OBJECTIVE:
Reproduce the lines below, putting "interface assistant" in place of "GUI agent" and leaving everything else unchanged.

***** DATA SHOWN *****

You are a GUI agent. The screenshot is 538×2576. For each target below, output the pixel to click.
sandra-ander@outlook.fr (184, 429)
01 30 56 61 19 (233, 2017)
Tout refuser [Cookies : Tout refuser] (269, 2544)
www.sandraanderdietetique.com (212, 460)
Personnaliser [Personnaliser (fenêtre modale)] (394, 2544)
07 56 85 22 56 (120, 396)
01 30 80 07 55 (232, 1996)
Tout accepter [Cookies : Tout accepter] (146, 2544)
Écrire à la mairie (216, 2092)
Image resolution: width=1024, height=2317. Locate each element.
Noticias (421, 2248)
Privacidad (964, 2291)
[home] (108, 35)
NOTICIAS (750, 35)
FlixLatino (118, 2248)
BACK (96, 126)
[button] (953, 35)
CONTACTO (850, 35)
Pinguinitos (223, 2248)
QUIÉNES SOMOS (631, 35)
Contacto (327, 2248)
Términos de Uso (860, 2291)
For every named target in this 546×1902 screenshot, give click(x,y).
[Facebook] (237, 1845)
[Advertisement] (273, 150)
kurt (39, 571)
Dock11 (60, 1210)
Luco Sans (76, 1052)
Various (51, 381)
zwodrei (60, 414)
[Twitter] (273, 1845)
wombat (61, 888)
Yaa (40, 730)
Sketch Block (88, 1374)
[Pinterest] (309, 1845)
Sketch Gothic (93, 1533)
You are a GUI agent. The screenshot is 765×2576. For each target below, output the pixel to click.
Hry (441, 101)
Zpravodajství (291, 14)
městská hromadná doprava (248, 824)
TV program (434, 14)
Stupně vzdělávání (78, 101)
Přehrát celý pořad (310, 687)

*****

OUTPUT FOR THIS EXERCISE:
You are a interface assistant. The screenshot is 538×2576. For each target below, output the pixel to click.
sandra-ander@outlook.fr (184, 429)
01 30 56 61 19 (233, 2017)
Tout refuser [Cookies : Tout refuser] (269, 2544)
www.sandraanderdietetique.com (212, 460)
Personnaliser [Personnaliser (fenêtre modale)] (394, 2544)
07 56 85 22 56 (120, 396)
01 30 80 07 55 (232, 1996)
Tout accepter [Cookies : Tout accepter] (146, 2544)
Écrire à la mairie (216, 2092)
Image resolution: width=1024, height=2317. Locate each element.
Noticias (421, 2248)
Privacidad (964, 2291)
[home] (108, 35)
NOTICIAS (750, 35)
FlixLatino (118, 2248)
BACK (96, 126)
[button] (953, 35)
CONTACTO (850, 35)
Pinguinitos (223, 2248)
QUIÉNES SOMOS (631, 35)
Contacto (327, 2248)
Términos de Uso (860, 2291)
For every named target in this 546×1902 screenshot, give click(x,y).
[Facebook] (237, 1845)
[Advertisement] (273, 150)
kurt (39, 571)
Dock11 (60, 1210)
Luco Sans (76, 1052)
Various (51, 381)
zwodrei (60, 414)
[Twitter] (273, 1845)
wombat (61, 888)
Yaa (40, 730)
Sketch Block (88, 1374)
[Pinterest] (309, 1845)
Sketch Gothic (93, 1533)
You are a interface assistant. The screenshot is 765×2576. For each target below, output the pixel to click.
Hry (441, 101)
Zpravodajství (291, 14)
městská hromadná doprava (248, 824)
TV program (434, 14)
Stupně vzdělávání (78, 101)
Přehrát celý pořad (310, 687)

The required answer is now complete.